*Dataset extract:*
**********
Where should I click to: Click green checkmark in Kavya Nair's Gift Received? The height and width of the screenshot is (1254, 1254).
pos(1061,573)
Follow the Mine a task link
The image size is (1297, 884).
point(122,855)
**********
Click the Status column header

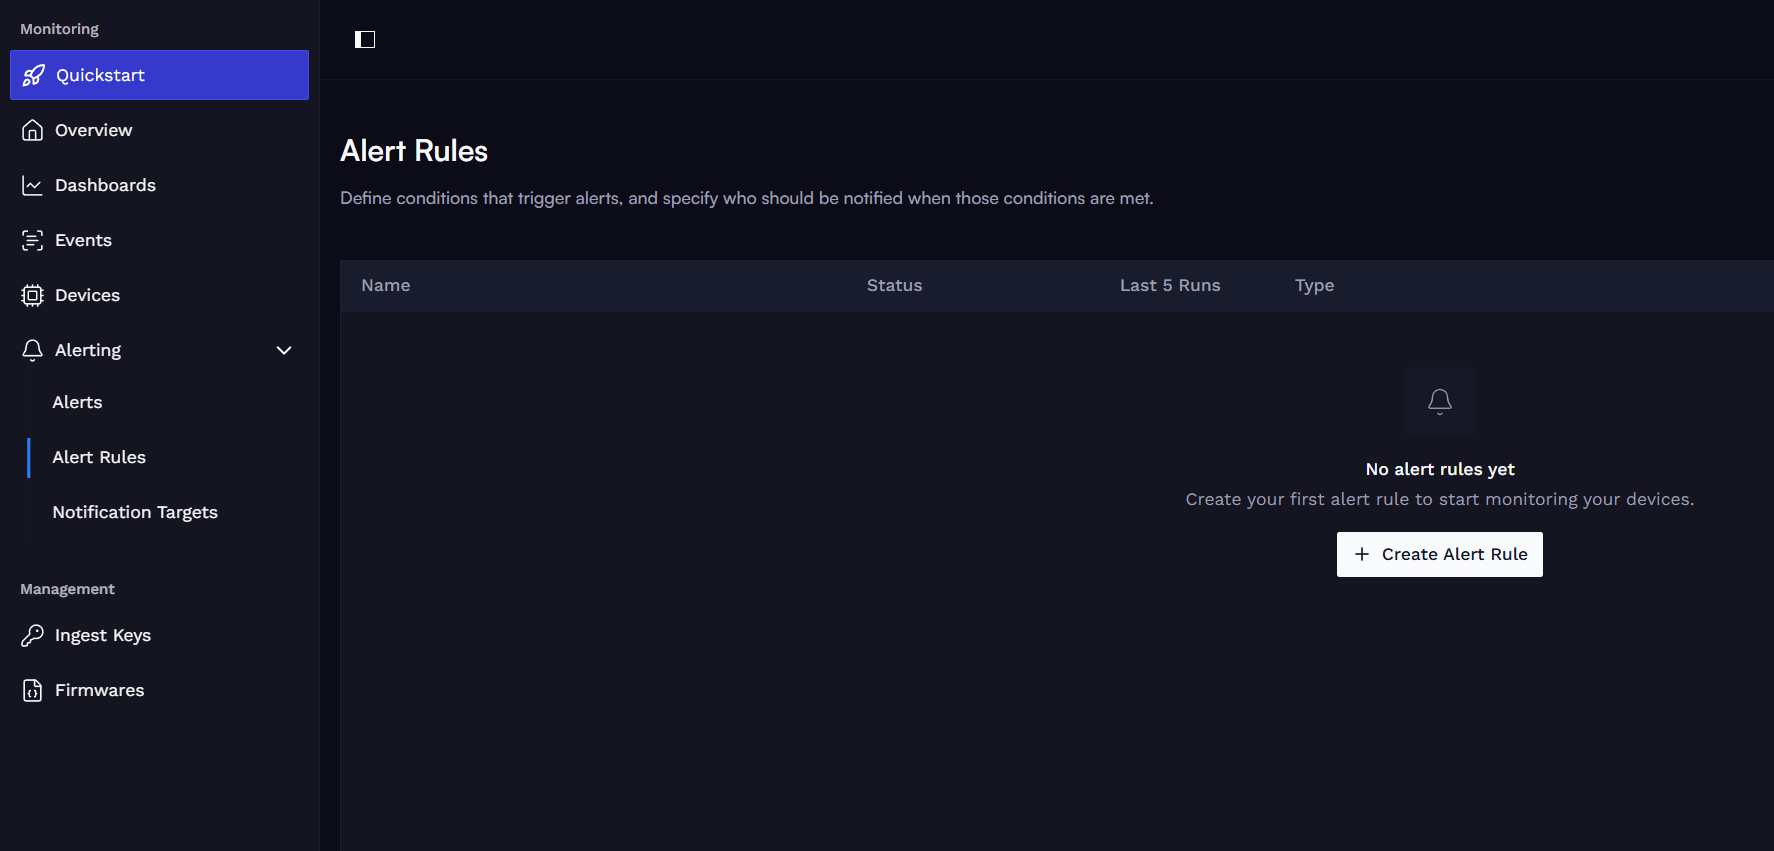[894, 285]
**********
*Exercise requirements:* Copy out the data from the line with "Where should I" up to and including the line with "point(122,855)". Multiply every coordinate in the answers by 1.2 and round to whole numbers, with halves rounded up, while leaving all other lines and the numbers in them unchanged.

*Response:*
Where should I click to: Click green checkmark in Kavya Nair's Gift Received? The height and width of the screenshot is (1254, 1254).
pos(1273,688)
Follow the Mine a task link
The image size is (1297, 884).
point(146,1026)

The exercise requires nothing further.